Depuis le 1er août 2025, le calcul de vos factures d’électricité n’est plus le même. Des taxes ont augmenté, compensées par certaines baisses. Cependant, certains consommateurs verront la note grimper.
Électricité : quels changements depuis la réforme du 1er août 2025 ?

Des changements importants sur les taxes sur l’électricité au 1er août 2025
Le 1er août 2025 a marqué un tournant silencieux mais redoutablement efficace pour des millions de foyers français : l’État a opéré un réajustement fiscal majeur dans la tarification de l’électricité. Officiellement, la manœuvre se veut équilibrée : une taxe baisse, une autre grimpe.
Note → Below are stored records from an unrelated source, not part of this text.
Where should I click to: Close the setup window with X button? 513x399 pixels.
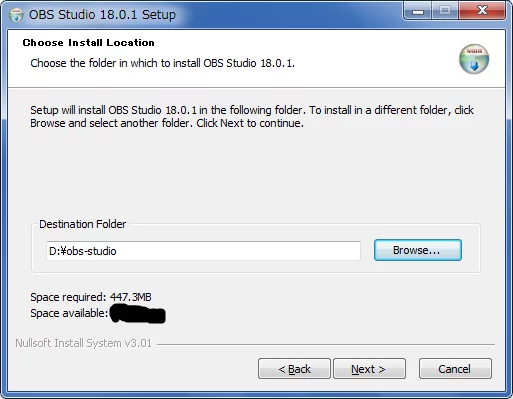coord(482,11)
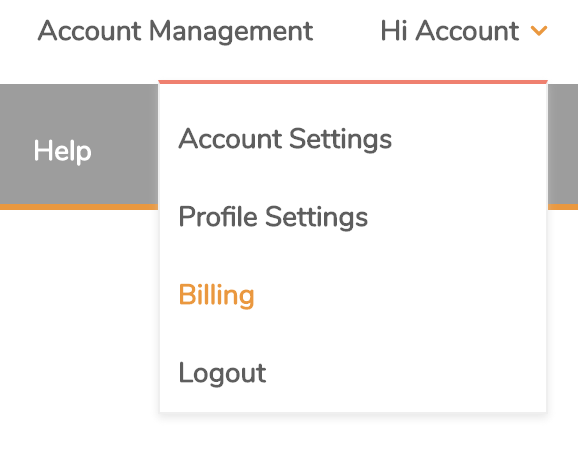Click empty space inside the dropdown panel

461,258
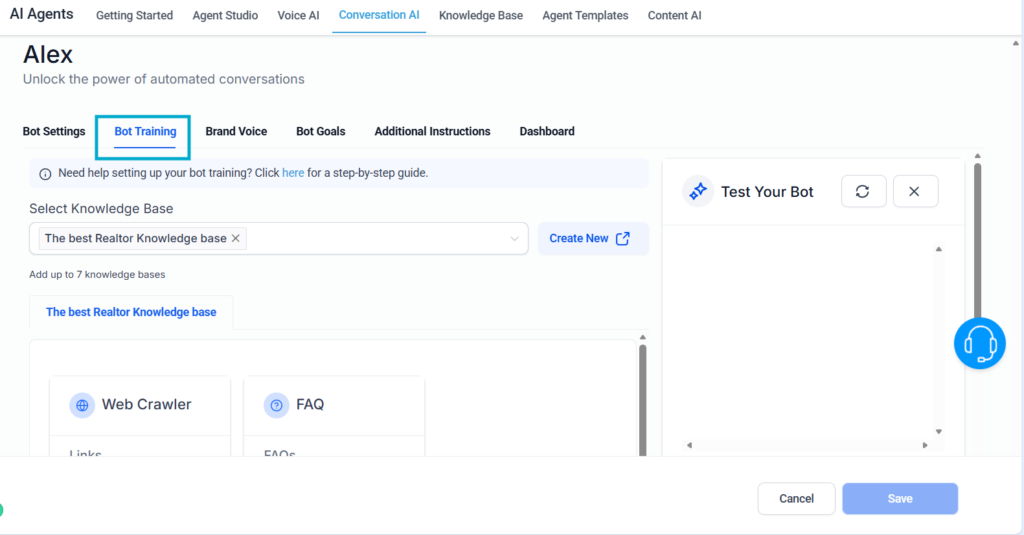This screenshot has width=1024, height=535.
Task: Expand the Select Knowledge Base dropdown
Action: (x=515, y=239)
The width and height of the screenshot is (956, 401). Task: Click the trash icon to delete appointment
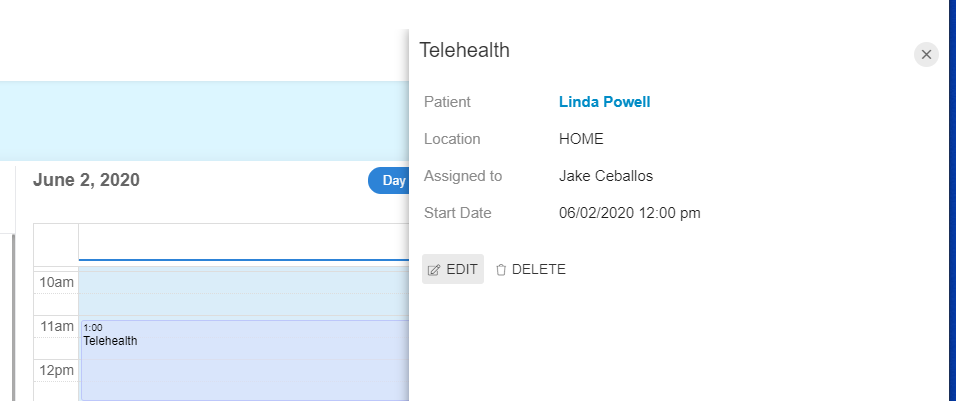501,270
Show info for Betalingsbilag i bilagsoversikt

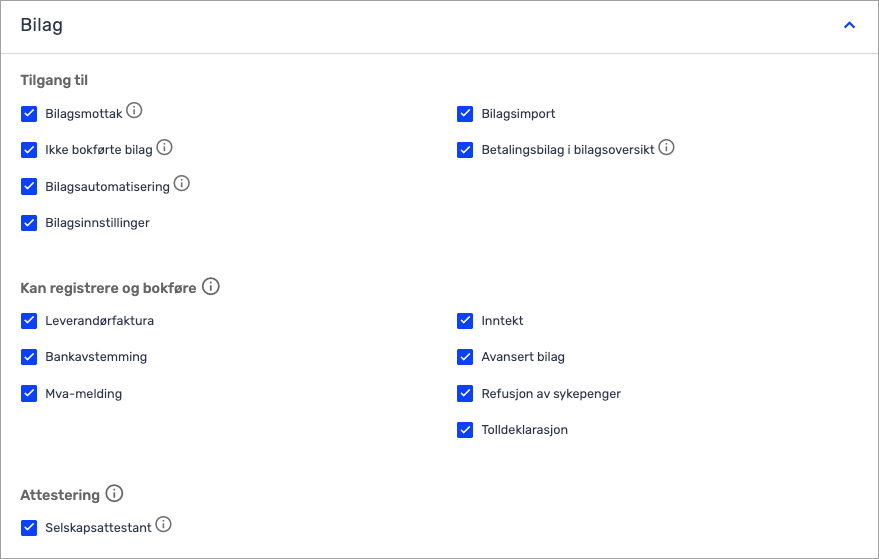(666, 147)
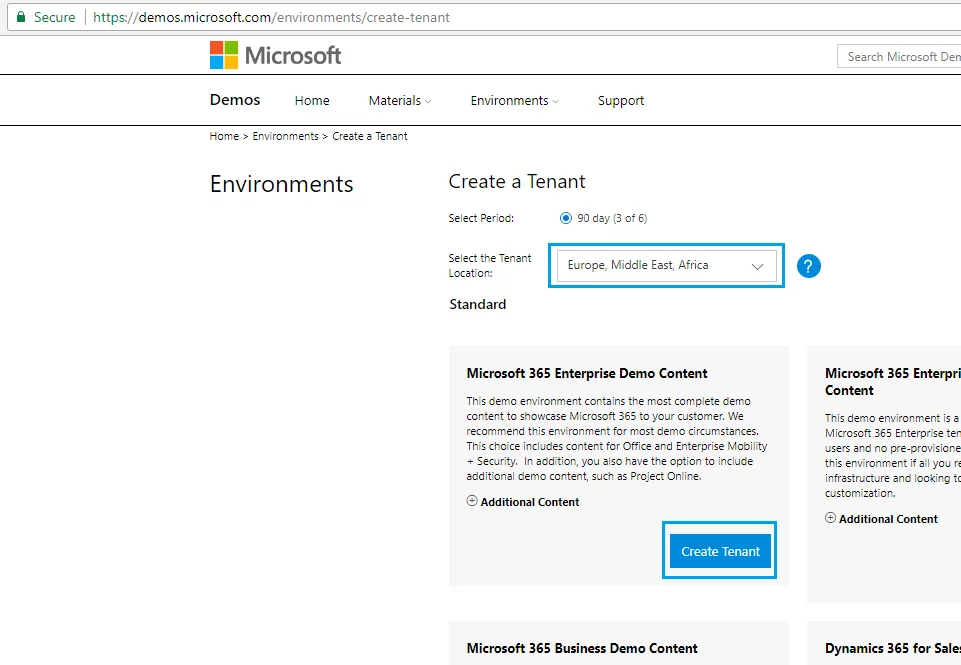The width and height of the screenshot is (961, 665).
Task: Click the Demos site title link
Action: tap(235, 100)
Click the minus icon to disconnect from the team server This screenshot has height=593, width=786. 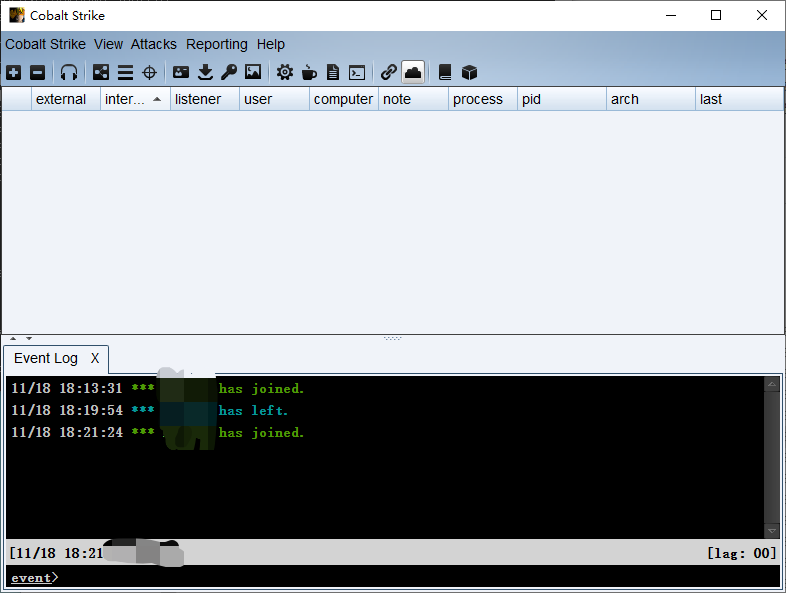37,72
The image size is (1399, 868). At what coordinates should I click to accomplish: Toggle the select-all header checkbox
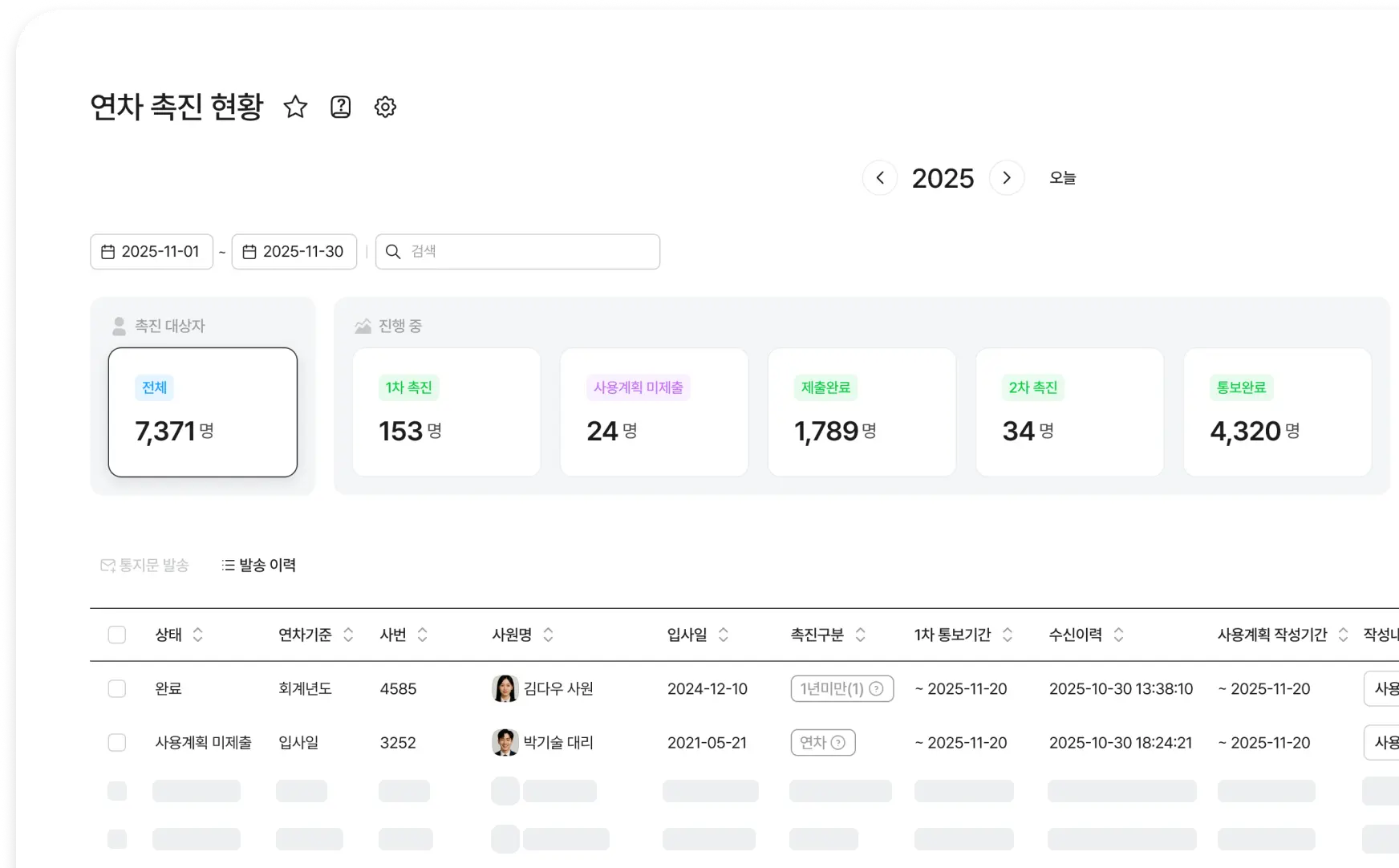pyautogui.click(x=117, y=635)
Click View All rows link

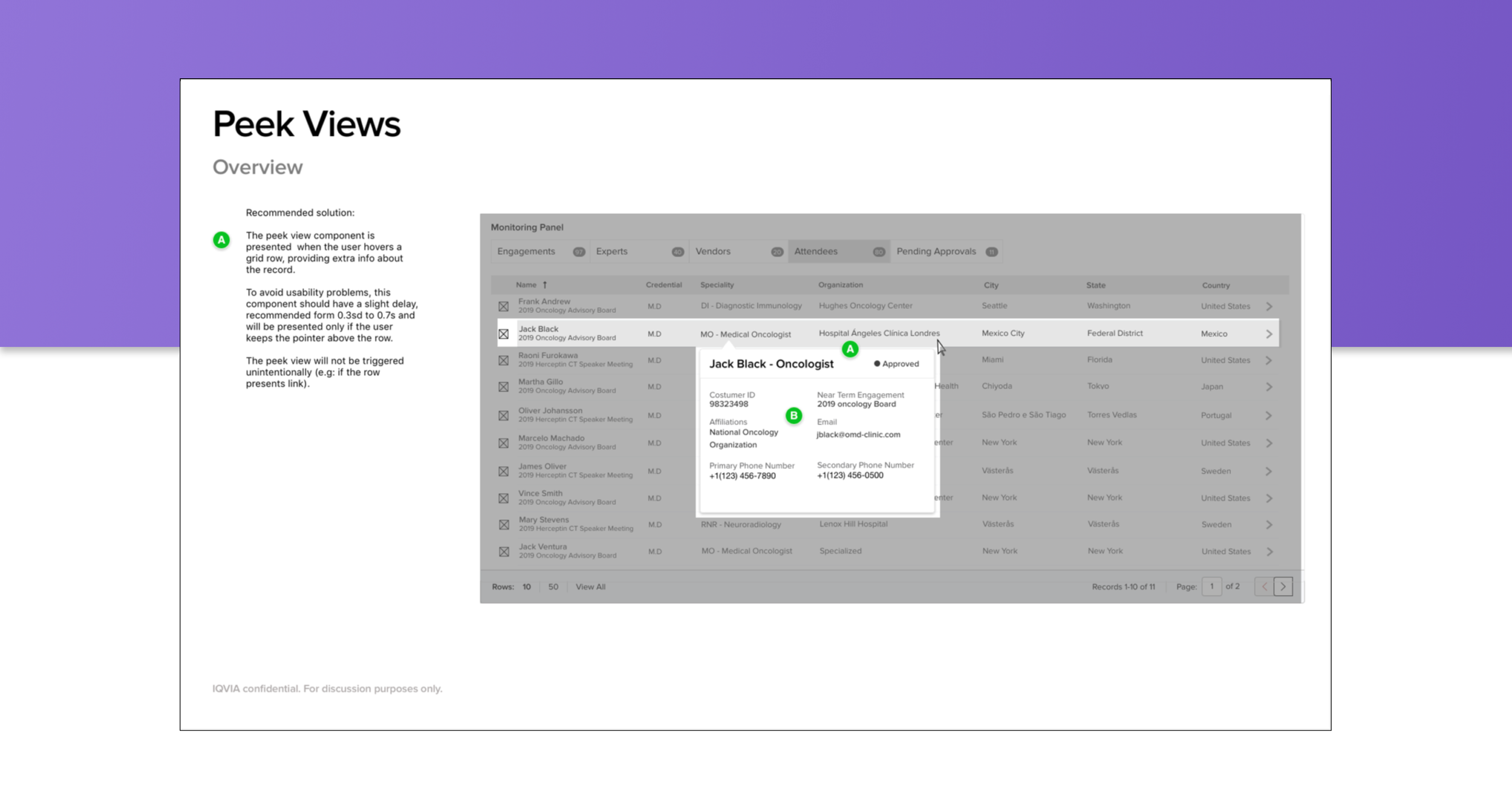click(x=590, y=587)
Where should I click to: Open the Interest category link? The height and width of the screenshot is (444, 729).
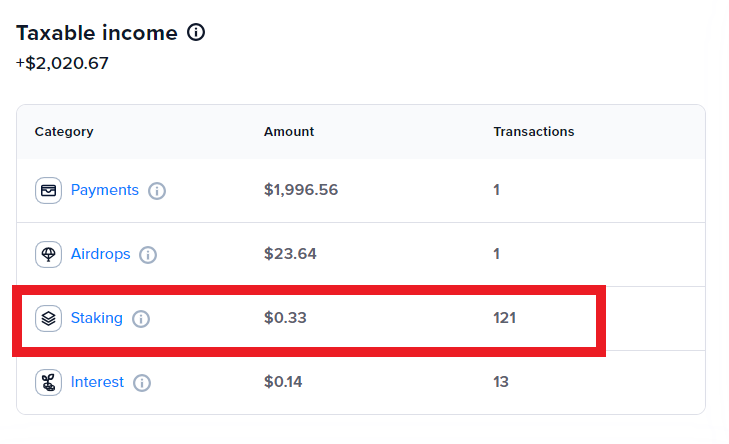[x=97, y=382]
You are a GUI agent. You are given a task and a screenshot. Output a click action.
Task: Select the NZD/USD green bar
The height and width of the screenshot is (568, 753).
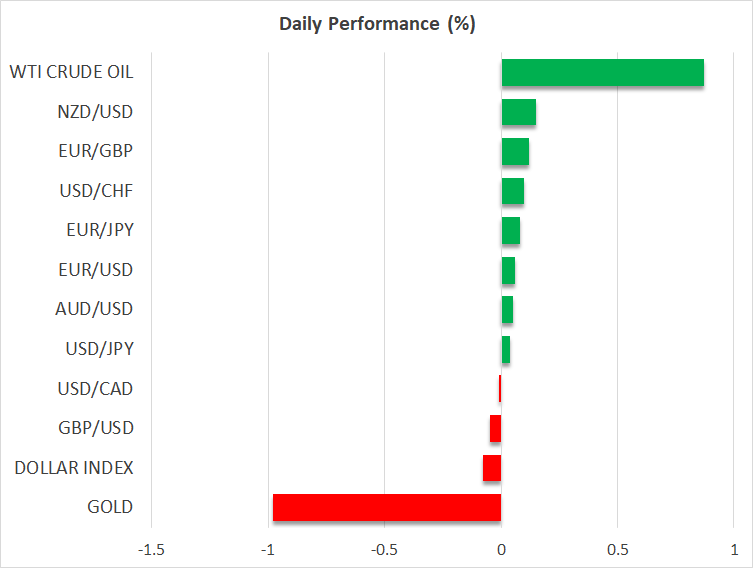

Dans les faits, ce sont les usagers qui en supportent les secousses, sans toujours comprendre ce qui, dans leur facture, relève de l’énergie… et ce qui provient de Bercy.
Le gouvernement aurait-il trouvé une nouvelle méthode pour augmenter sans annoncer ? En tout cas, comme l’indique Selectra, en abaissant l’accise (anciennement CSPE) de 33,70 à 29,98 euros/MWh, on pourrait croire à une détente bienvenue. Pourtant, cette baisse intervient au moment précis où la TVA est généralisée à 20 % sur toute la facture, y compris l’abonnement, auparavant taxé à 5,5 %.
Ainsi, la part de TVA annuelle atteint désormais 204,88 euros pour un foyer moyen, tandis que l’accise représente 179,88 euros. L’effet conjugué de ces deux taxes constitue donc une pression fiscale importante, à peine masquée par la sémantique.
Qui est pénalisé ?
Les défenseurs de la réforme mettent en avant l’unification des taux de TVA comme un geste de lisibilité. Très bien. Mais qui paie plus ? Les petits consommateurs, ceux qui, jusqu’alors, bénéficiaient d’une taxation allégée sur leur abonnement. Cette suppression du taux réduit revient à imposer davantage ceux qui consomment peu, ce qui va à rebours des objectifs de sobriété énergétique, selon les détracteurs de la mesure. De plus, aucune mesure réellement redistributive n’a été mise en œuvre. L’électricité reste aussi imposée que les énergies fossiles, sans aucune modulation incitative pour les ménages économes.
Au bas de la facture se niche une autre subtilité : la Contribution Tarifaire d’Acheminement (CTA). Rarement questionnée, elle finance les droits spécifiques de retraite des anciens salariés des régies publiques. Son montant annuel moyen ? 21,81 euros. C’est peu, mais tout le monde la paie. Et cette dernière fait, elle aussi, augmenter la facture.